Bir pazar günümü daha evden çıkamadan geçireceğimin bilincine varıp, içime oturan sıkıntıyla tekrar yatağa dönmek üzere kalktım.Mutfağa gitmek için bile beni nefes nefese bırakacak kadar efor sarf etmem gerekti.

Hafifçe bir şeyler atıştırdıktan sonra bir ağrı kesici içtim ve kahvemi hazırlamaya başladım.

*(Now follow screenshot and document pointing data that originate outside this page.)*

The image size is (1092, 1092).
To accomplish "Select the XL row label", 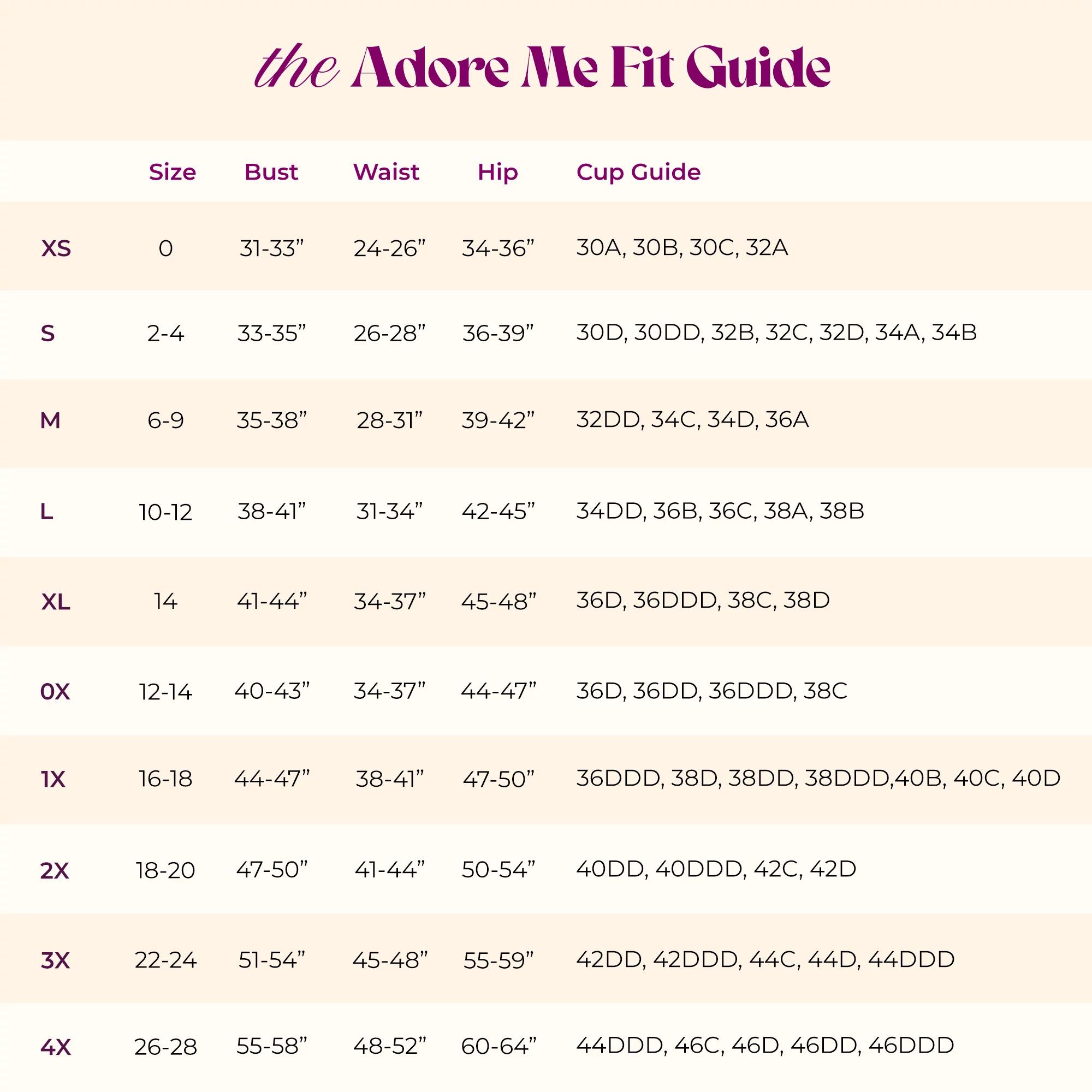I will point(56,602).
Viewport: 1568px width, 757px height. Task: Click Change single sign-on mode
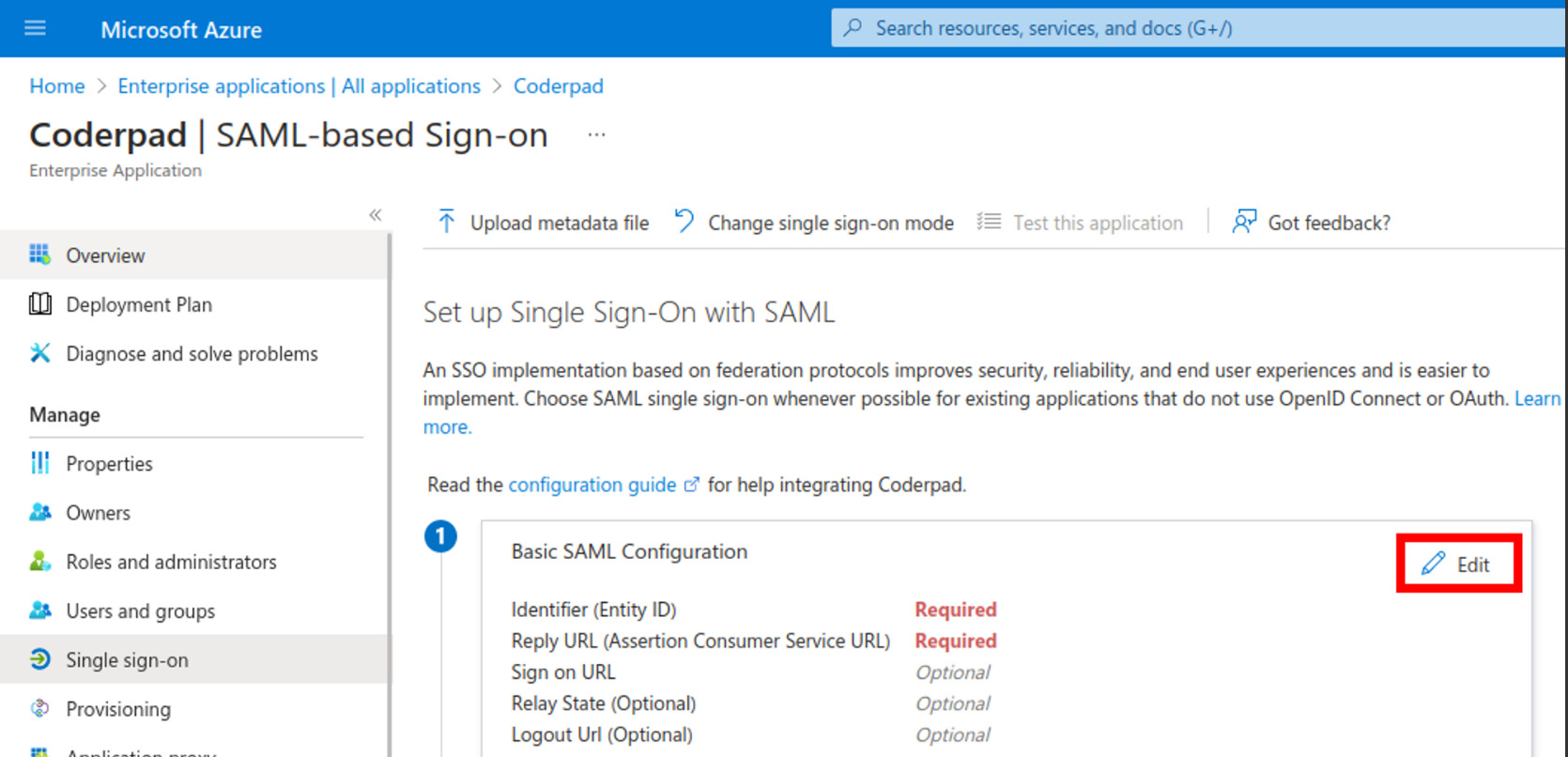click(x=815, y=223)
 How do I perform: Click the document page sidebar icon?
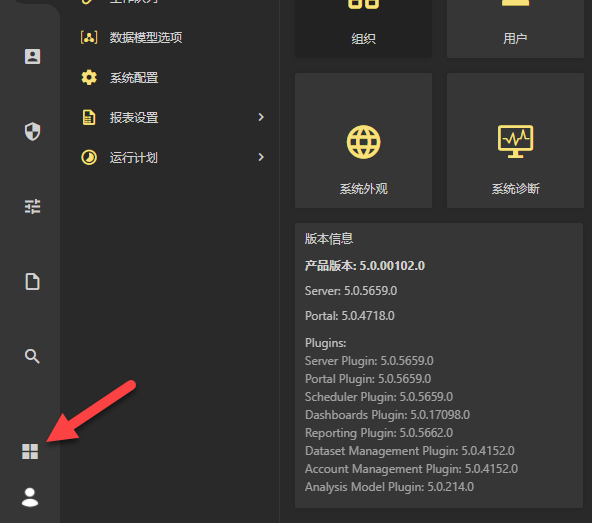32,282
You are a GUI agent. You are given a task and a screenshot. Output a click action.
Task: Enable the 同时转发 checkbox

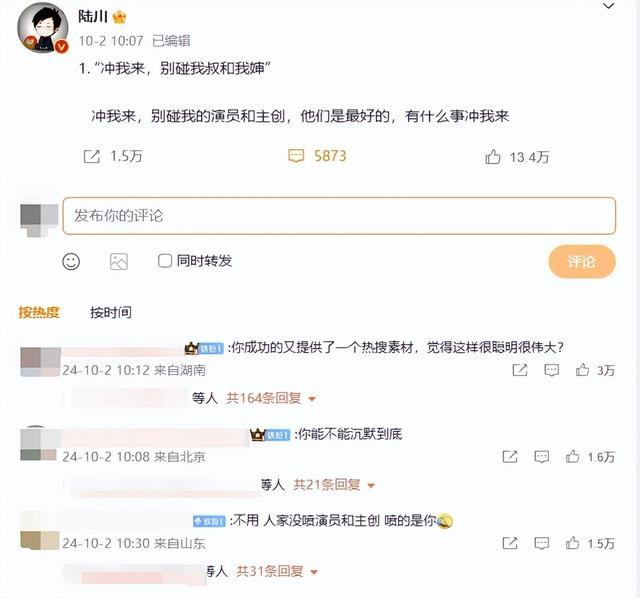(165, 261)
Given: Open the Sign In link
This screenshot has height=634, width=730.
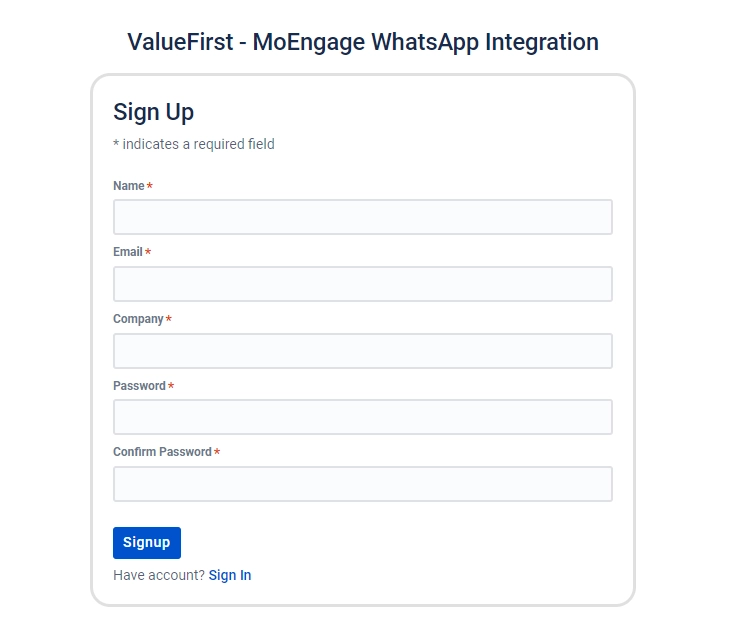Looking at the screenshot, I should pyautogui.click(x=230, y=575).
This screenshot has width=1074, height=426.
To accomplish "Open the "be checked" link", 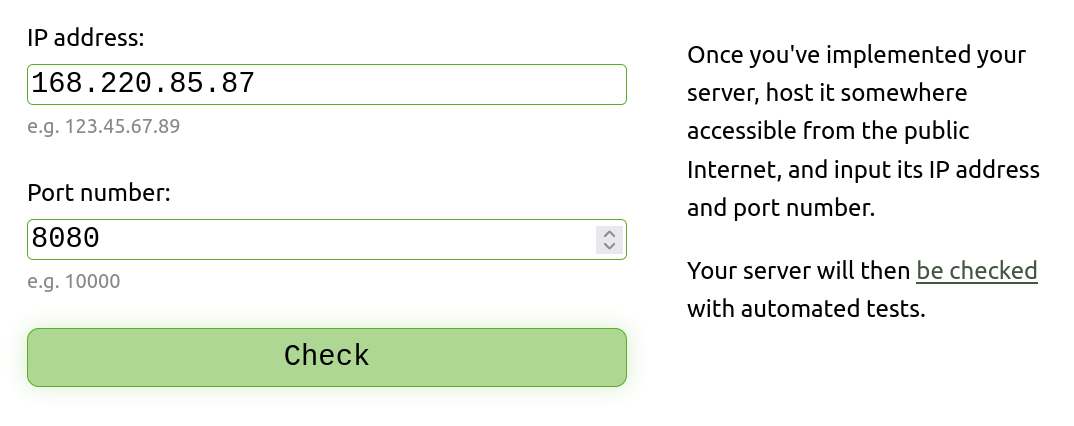I will [x=976, y=271].
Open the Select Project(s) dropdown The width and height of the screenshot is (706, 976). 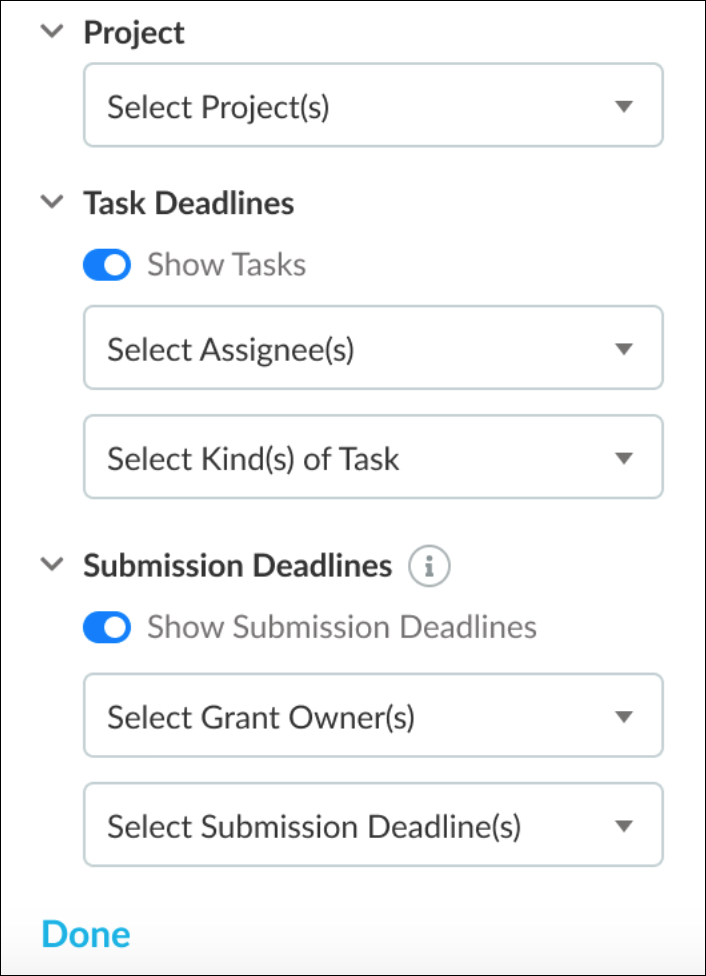click(373, 106)
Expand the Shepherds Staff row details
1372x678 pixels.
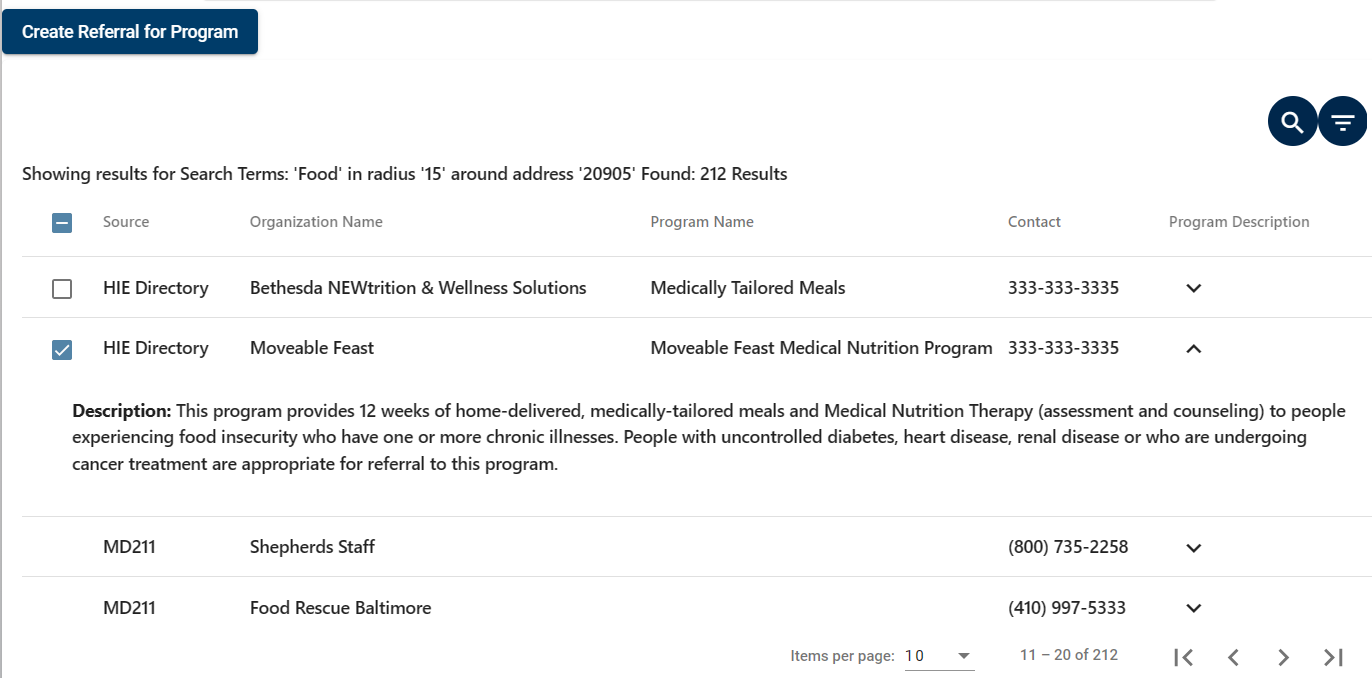click(x=1193, y=547)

Kapı çaldığında, dün geceki partinin havadislerini almak için Emma'nın gelmiş olduğunu düşünerek, üzerime bir bakış attım, hala Josh'ın kıyafetleriyleydim.Emma'nın bu konuda beni çok sıkıştıracağını bilsem de üzerimi hızlı bir şekilde değiştirecek enerjim olmadığı için terliklerimi sürte sürte kapıyı açmaya gittim.Bacaklarımdaki ağrıdan dolayı adım atmakta bile zorlanıyordum.Belki Emma da beni bu halde görünce fazla üzerime gelmezdi, böylece havuz kısmına değinmeden partinin sıkıcılığından bahsedebilirdim ona.

Kapıyı açtığımda karşımda nefes kesen yakışıklılığıyla Josh'ı bulunca olduğum gibi kaldım.Onu gördüğüm zaman donup kalma huyum ne zaman beni terk edecekti, merak ediyordum.Kalbimin ritmi raydan çıkmış tren gibi düzensizleşirken aklımdan hızlıca dün gecenin detaylarının üzerinden geçiyordum.Şimdi neden gelmiş olabilirdi ki?

Tabi ben düşünürken zaman akıp gidiyordu ve biz öylece kapıda dikiliyorduk.Kendimi konuşabilecek kadar toparladığımda sadece, "günaydın," diyebildim ona.O bir kelime bile zor dökülmüştü dudaklarımdan.

Josh ise, "vakit çoktan öğleni geçti," diyerek, davet etmemi beklemeden muhteşem kokusuyla beraber içeri girdi.O rahatça koltuğuma yayılırken ben şaşkınlıkla bakıyordum arkasından.